A disease is a physical condition that negatively effects the functioning or structure of a living organism, and this is not because of any direct external injury inflicted on the organism. Diseases are frequently viewed as common medical conditions which often correlate with certain distinctive symptoms and signs. They can be either acute or chronic, or be neither of these, depending on the specific type of disease and its causative agents. A number of diseases have been named, depending upon their general manifestations and their cause.

Some diseases are so rare that they are considered as fatal. One of the rarest such diseases is Non-Hodgkins lymphoma, which usually takes ten years to manifest. However, this does not mean that it may become life-threatening.

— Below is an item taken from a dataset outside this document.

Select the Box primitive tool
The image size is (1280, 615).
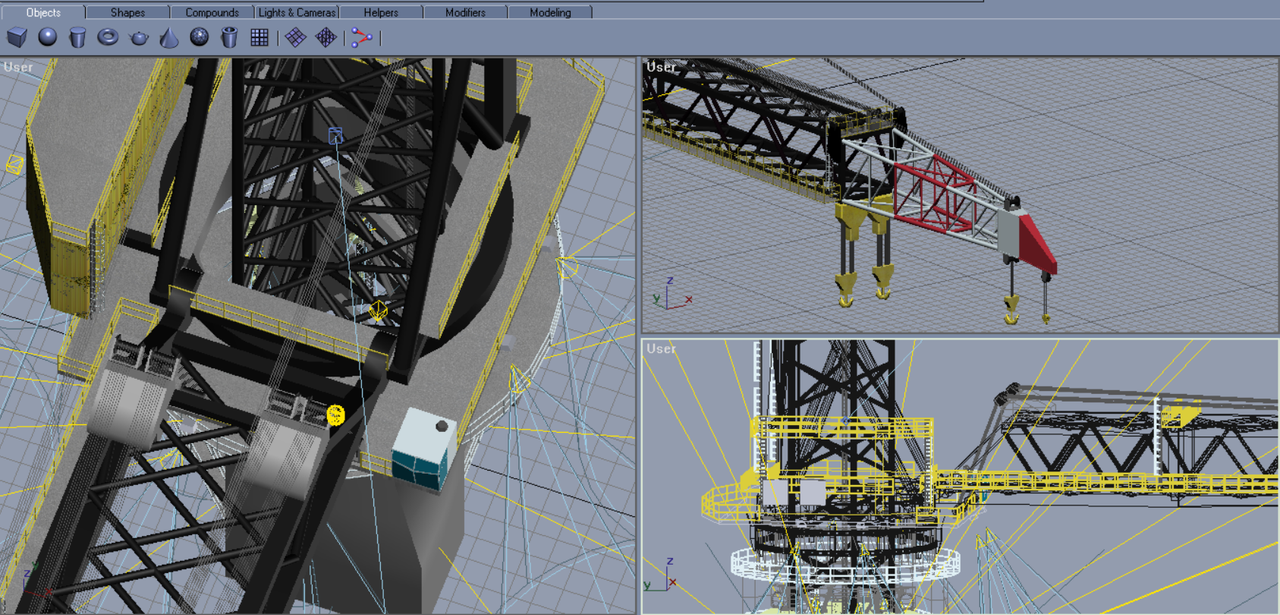[17, 38]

Certain forms of cancer are also very uncommon, while most others are widespread in different parts of the world, and may affect millions of people.

Intractable fever, measles, diphtheria, pertussis, hepatitis B, rabies, strept throat, viral meningitis and anthrax are all infectious diseases, since they cause major harm to the body through their contagion. The only difference between them is their mode of transmission. Some of these diseases are also classified as noninfectious, because their causative agents do not remain in the organism after its elimination, like bacteria and viruses. Examples of noninfectious diseases are cancer and HIV. Cancer can be transmitted via a tumor, although this has not been proven conclusively in all instances.

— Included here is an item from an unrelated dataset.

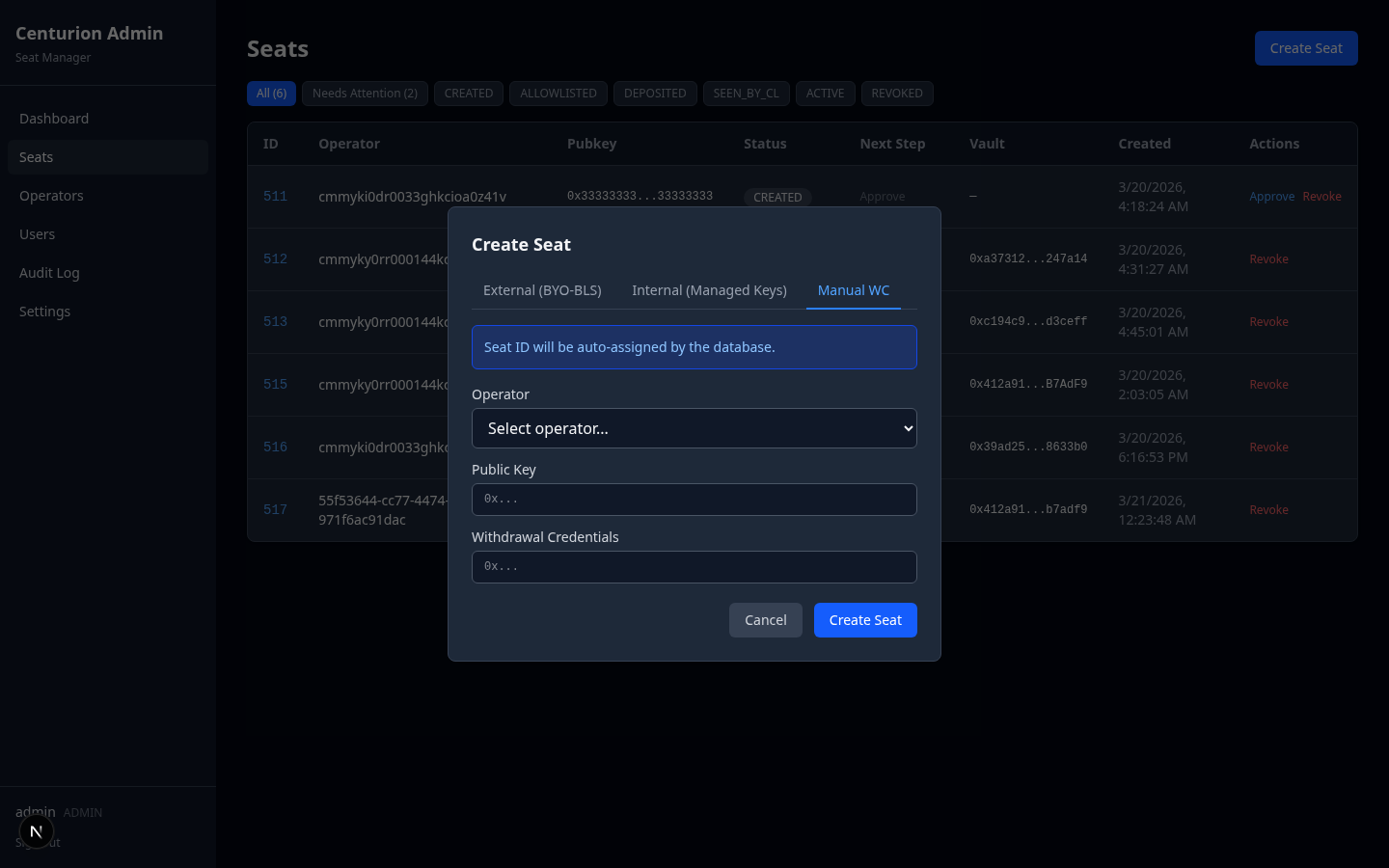Screen dimensions: 1389x868
Task: Focus the Public Key input field
Action: [694, 500]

Intrapersonal stress, anger, anxiety, and other types of psychological problems can affect one’s ability to resist infection. This may make them susceptible to infectious diseases that have similar manifestations. This is known as the stress-immune system. In the case of AIDS, the disease was caused by the immune system attacking cells that were infected with AIDS. This attack on the infected cells resulted in the cells becoming damaged, which allowed the HIV virus to take over the cells and reproduce itself inside the AIDS patient’s body. As the HIV virus can remain in the body for years, the risk of contracting the disease through contaminated food cannot be ruled out.

Scientists are currently trying to figure out how to prevent exposure to these microbes, but so far, there is no permanent cure for any of these diseases. Some can be controlled, though. Some researchers are focusing on developing drugs to strengthen the immune system. Other scientists are trying to develop ways to inhibit the replication of certain microbes.

The good news is that it is unlikely that any of these infectious agents will be able to wipe out every living thing on the planet. However, healthy persons are better protected from the dangers of most non-infectious diseases than they are from the dangers of some infectious diseases. A healthy person can generally defend against the common dangers of pathogens, because healthy persons’ immune systems usually have high-level defenses against these microorganisms. This means that a healthy person can normally fight off an infection. A healthy person also has other mechanisms that can help to prevent exposure to dangerous microbes. The best protection against pathogens is getting vaccinated or having protected intercourse.